Ein weiterer Einschnitt erfolgte im Jahr 2020 mit der Corona-Pandemie, die das Vereinsleben fast vollständig zum Erliegen brachte. Versammlungen, Schulungen und Fortbildungen konnten nicht mehr stattfinden, was insbesondere die Ausbildung neuer Imker erschwerte. Dennoch gelang es dem Verein, alternative Wege zu finden, um den Kontakt zwischen den Mitgliedern aufrechtzuerhalten und Wissen weiterzugeben.

Trotz aller Herausforderungen konnte der Imkerverein Berchtesgaden im Jahr 2021 sein 100-jähriges Bestehen feiern. In diesem Zusammenhang wurde der Verein offiziell als eingetragener Verein (e.V.) registriert, was ihm mehr rechtliche Sicherheit und bessere Möglichkeiten zur Förderung der Imkerei gab.

Heute steht der Imkerverein Berchtesgaden weiterhin vor großen Herausforderungen, doch seine Mitglieder engagieren sich nach wie vor aktiv für den Schutz der Bienen. Neben der Bekämpfung der Varroamilbe und den Folgen des Klimawandels setzt sich der Verein verstärkt für die Ausbildung neuer Imker ein. Zudem wurde ein Kinder- und Schulprogramm ins Leben gerufen, um junge Menschen für die Imkerei zu begeistern.

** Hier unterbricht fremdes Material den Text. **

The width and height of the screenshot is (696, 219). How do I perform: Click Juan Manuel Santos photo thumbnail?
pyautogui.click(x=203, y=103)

Nach über 100 Jahren Vereinsgeschichte zeigt sich, dass der Imkerverein Berchtesgaden viele Krisen überstanden und sich immer wieder an neue Gegebenheiten angepasst hat. Von der Vereinsgründung 1921 über die Herausforderungen des Krieges, die Milbenkrisen und die Auswirkungen des Klimawandels bis hin zur modernen ökologischen Imkerei – der Verein bleibt eine feste Größe in der Region und spielt eine entscheidende Rolle für den Erhalt der heimischen Bienenpopulationen.